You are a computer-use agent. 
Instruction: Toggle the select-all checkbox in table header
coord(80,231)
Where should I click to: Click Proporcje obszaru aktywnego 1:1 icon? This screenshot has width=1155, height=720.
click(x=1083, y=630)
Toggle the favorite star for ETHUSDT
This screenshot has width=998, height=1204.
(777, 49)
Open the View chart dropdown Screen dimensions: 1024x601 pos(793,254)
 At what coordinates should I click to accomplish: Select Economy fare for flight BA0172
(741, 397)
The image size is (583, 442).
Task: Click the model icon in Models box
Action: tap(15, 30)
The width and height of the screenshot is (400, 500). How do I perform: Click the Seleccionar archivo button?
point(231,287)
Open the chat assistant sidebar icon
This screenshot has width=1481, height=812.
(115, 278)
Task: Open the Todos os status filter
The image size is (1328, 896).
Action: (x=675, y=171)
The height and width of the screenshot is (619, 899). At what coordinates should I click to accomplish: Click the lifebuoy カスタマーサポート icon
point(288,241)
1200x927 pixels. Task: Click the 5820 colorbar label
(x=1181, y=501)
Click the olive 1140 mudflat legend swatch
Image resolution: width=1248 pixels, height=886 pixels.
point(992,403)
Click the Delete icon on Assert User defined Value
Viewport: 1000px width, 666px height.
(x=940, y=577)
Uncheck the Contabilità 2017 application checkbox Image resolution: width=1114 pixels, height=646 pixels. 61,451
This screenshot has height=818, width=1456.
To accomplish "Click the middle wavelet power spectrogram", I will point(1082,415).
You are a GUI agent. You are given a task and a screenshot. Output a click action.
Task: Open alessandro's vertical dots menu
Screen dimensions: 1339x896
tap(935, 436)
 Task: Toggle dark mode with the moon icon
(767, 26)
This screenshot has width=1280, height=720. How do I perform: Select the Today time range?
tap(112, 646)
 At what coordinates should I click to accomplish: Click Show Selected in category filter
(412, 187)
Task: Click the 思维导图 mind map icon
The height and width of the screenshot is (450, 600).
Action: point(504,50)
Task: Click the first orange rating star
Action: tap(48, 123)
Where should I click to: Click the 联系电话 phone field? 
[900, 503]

■ ■ ■ ■ ■

The request: Rewrite the entries from the first line through the line containing "coord(80,231)", requests included, and scale every coordinate in the answers by 1.4, rounding each result to a whole number with halves rounded up. Leave the requests unchanged.

Full solution:
You are a computer-use agent. 
Instruction: Toggle the select-all checkbox in table header
coord(112,323)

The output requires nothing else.